|New Electrical Equipment Declared Articles (New Zealand)|
|Energy Safety has revised the lists of High-risk and Medium-risk Declared Articles under the Electricity (Safety) Regulations. These are published in two Gazette notices dated 17 March 2016. These notices fully supersede the previous notices issued in 2006. The definitions that apply are principally those agreed and documented in AS/NZS 4417.
Additions are being made to the list of High-Risk Declared Articles in preparation of the full implementation of the Electrical Equipment Safety System (EESS) scheme. The additions are all Australian Level 3 (the equivalent of New Zealand’s High Risk) declared articles. Energy Safety has undertaken modelling that confirms these products require intensive control in an aligned regime.

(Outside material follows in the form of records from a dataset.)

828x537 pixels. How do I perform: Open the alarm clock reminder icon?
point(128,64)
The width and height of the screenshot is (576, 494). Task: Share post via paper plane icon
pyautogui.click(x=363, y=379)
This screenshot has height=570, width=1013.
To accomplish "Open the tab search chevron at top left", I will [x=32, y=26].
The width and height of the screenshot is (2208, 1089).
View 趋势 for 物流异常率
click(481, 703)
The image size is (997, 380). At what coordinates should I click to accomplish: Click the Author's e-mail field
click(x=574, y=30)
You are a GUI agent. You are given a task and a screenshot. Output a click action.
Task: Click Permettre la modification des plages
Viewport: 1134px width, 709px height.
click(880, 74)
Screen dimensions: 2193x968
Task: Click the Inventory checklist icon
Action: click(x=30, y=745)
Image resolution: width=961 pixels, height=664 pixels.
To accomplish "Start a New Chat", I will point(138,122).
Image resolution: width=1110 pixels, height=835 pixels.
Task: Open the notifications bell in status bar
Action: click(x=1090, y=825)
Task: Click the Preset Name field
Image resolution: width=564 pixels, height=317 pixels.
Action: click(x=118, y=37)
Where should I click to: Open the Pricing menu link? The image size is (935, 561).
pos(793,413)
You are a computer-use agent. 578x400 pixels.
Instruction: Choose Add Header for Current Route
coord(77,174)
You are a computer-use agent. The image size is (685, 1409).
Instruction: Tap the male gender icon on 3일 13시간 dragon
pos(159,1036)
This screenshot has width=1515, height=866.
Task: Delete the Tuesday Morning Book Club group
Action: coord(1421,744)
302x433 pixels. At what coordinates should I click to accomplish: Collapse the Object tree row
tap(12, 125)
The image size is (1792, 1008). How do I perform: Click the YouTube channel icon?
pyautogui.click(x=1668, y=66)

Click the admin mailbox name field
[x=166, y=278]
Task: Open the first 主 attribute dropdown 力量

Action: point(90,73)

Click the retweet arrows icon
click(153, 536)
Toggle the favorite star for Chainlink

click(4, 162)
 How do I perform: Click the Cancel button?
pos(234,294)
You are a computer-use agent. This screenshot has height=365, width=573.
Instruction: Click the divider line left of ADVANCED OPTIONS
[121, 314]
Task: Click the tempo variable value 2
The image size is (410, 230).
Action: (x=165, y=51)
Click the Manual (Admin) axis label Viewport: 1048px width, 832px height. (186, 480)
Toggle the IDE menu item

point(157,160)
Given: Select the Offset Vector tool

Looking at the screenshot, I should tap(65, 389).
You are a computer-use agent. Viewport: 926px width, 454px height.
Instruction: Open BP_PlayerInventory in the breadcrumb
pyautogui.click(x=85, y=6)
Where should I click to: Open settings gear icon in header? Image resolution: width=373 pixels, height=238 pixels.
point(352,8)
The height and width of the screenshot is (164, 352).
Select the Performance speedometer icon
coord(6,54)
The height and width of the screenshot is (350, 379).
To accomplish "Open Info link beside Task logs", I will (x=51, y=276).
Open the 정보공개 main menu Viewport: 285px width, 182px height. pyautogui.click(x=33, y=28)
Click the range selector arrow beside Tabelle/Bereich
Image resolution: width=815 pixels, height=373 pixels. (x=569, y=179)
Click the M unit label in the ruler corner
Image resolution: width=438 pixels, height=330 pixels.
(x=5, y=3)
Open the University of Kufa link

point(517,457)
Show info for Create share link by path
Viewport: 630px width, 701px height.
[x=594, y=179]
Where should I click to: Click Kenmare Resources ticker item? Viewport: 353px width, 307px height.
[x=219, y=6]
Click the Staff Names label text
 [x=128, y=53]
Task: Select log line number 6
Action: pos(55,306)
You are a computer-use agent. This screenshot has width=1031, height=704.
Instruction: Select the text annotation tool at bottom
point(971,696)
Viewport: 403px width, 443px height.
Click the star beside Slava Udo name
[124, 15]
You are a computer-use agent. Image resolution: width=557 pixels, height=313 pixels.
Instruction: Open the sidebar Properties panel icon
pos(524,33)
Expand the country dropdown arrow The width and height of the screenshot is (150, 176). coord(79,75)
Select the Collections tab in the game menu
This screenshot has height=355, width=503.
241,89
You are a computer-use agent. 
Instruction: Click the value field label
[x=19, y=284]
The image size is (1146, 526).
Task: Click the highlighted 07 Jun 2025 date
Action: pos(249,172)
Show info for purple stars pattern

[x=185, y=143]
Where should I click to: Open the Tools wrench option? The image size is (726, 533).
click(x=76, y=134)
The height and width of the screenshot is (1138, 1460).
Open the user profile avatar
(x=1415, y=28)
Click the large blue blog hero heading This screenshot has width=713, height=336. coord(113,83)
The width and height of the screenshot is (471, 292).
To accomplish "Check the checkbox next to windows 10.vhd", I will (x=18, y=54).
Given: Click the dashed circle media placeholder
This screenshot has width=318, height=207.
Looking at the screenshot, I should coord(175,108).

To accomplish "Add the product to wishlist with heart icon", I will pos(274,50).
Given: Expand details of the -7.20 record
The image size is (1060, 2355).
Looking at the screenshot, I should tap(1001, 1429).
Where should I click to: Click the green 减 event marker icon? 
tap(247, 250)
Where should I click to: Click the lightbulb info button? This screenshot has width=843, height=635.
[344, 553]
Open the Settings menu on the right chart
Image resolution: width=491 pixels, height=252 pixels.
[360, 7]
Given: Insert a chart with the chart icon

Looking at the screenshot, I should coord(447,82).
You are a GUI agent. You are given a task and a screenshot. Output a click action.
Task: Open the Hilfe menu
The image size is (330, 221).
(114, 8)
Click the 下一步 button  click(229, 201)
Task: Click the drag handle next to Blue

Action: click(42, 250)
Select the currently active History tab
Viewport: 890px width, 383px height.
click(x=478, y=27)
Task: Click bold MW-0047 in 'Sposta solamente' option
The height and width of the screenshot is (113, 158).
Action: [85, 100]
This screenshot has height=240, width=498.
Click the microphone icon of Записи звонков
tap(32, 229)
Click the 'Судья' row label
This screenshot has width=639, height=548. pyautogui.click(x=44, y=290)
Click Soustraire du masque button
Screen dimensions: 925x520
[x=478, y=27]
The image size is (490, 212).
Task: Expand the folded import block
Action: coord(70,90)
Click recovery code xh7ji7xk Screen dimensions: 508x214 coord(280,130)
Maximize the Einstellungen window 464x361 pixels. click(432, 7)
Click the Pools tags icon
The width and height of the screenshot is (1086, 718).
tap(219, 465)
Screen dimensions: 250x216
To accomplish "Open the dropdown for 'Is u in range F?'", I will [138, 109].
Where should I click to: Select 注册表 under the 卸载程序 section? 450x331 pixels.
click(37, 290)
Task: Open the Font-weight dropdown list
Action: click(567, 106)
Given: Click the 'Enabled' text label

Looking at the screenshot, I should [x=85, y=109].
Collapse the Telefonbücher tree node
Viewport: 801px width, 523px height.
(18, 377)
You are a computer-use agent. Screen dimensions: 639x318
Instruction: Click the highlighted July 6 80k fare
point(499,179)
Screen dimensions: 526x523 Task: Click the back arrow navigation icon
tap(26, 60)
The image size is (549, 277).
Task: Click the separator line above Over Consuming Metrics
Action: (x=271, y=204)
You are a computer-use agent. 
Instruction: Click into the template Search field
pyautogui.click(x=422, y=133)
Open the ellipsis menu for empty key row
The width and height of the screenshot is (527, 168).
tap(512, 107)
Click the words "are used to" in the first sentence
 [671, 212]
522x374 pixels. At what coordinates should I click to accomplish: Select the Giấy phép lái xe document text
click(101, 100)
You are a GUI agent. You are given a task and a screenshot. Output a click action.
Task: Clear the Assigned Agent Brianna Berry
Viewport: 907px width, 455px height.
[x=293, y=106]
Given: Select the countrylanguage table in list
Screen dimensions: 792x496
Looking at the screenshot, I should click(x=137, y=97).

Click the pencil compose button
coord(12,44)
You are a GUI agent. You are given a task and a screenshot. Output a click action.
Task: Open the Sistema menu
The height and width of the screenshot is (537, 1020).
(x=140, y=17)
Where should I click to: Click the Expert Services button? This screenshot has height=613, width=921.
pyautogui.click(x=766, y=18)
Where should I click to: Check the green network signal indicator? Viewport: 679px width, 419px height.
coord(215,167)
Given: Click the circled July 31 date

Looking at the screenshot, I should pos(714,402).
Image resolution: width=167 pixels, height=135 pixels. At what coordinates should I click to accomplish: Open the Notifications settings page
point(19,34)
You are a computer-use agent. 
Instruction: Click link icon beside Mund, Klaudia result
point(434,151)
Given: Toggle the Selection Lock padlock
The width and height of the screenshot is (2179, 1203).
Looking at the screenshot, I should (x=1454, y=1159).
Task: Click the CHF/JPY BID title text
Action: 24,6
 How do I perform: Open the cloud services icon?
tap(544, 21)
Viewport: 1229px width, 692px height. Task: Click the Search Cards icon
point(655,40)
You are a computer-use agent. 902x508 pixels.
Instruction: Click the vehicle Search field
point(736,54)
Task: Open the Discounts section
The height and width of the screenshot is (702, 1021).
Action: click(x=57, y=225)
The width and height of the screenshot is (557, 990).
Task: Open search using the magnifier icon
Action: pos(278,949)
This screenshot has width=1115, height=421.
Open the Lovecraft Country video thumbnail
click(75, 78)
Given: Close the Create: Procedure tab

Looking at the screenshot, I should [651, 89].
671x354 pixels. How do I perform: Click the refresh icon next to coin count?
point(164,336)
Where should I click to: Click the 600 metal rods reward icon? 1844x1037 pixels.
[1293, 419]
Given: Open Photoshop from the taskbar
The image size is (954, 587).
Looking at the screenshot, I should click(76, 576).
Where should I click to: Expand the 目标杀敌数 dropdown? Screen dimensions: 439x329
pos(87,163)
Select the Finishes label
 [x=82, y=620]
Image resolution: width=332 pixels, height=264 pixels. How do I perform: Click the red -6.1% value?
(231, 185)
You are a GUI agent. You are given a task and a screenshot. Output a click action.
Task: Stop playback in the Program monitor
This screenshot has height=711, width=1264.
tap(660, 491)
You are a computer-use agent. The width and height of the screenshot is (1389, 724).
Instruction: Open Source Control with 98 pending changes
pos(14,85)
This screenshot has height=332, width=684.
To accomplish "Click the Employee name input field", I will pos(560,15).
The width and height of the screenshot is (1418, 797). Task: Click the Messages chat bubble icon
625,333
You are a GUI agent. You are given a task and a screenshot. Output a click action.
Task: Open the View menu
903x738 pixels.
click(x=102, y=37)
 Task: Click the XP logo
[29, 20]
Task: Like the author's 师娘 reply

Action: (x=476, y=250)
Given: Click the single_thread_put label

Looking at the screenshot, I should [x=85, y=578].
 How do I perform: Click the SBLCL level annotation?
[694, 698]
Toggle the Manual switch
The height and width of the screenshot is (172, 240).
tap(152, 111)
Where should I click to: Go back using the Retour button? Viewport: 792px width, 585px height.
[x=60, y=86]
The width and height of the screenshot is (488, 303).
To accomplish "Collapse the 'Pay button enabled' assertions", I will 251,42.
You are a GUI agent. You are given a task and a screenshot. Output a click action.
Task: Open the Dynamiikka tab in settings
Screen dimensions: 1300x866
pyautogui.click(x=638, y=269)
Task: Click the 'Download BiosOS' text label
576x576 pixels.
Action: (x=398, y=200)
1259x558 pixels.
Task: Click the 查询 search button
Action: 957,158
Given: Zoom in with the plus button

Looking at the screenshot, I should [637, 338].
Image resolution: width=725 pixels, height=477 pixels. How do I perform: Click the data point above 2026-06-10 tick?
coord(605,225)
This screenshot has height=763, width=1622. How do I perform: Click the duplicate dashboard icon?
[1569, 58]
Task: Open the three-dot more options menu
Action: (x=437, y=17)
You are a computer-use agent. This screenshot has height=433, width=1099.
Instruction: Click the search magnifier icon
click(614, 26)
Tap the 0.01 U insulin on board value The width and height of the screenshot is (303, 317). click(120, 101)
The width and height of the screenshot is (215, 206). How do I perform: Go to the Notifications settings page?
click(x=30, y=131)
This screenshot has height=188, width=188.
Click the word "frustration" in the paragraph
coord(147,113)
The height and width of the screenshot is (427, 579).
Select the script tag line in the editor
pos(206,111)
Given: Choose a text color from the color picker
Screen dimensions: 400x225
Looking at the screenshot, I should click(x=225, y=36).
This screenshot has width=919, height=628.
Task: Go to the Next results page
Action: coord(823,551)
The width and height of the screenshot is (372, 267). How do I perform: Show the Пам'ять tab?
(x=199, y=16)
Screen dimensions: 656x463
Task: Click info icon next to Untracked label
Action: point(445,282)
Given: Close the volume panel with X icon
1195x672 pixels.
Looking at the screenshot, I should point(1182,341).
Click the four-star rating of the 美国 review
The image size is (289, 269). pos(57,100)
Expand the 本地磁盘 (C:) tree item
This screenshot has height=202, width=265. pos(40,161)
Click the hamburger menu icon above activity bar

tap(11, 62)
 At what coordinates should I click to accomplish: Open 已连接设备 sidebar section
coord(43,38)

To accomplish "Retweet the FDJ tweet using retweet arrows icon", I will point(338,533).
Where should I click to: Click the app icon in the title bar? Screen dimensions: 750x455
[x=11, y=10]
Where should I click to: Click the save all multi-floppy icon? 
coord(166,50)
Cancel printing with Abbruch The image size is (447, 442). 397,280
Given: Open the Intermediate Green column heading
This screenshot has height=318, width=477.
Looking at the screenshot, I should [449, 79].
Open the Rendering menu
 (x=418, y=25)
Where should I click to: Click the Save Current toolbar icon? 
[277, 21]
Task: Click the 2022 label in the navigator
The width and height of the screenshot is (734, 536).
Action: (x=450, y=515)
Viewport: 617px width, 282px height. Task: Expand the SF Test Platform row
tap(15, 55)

The single Regulatory Compliance Mark (RCM) was introduced on 1 March 2013 with a three-year transition period to 29 February 2016.
The RCM illustrates a product’s compliance with all applicable ACMA standards—telecommunications, radiocommunications, electromagnetic compatibility (EMC) and electromagnetic energy (EME).
Suppliers must register on the online national database and start using the RCM by 1 March 2016.
Products that have already been labelled with the C-Tick or A-Tick can continue to be supplied until labelled stock has been exhausted.
Some models of (imported) LED light globes cause interference to TV signals. This interference may consist of a sudden loss of signal or picture quality in a residence or neighbouring house. In these cases, the ACMA needs to be able to quickly contact the supplier of the globes to notify them of the problem. People experiencing TV reception problems may also wish to contact the supplier to arrange an exchange or refund.
The consequences of supplying a device that does not comply with Australian law can be serious and may risk your business’s reputation. Taking some simple steps before making a bulk purchase of LED globes (or any electronic device) directly from overseas will help prevent interference.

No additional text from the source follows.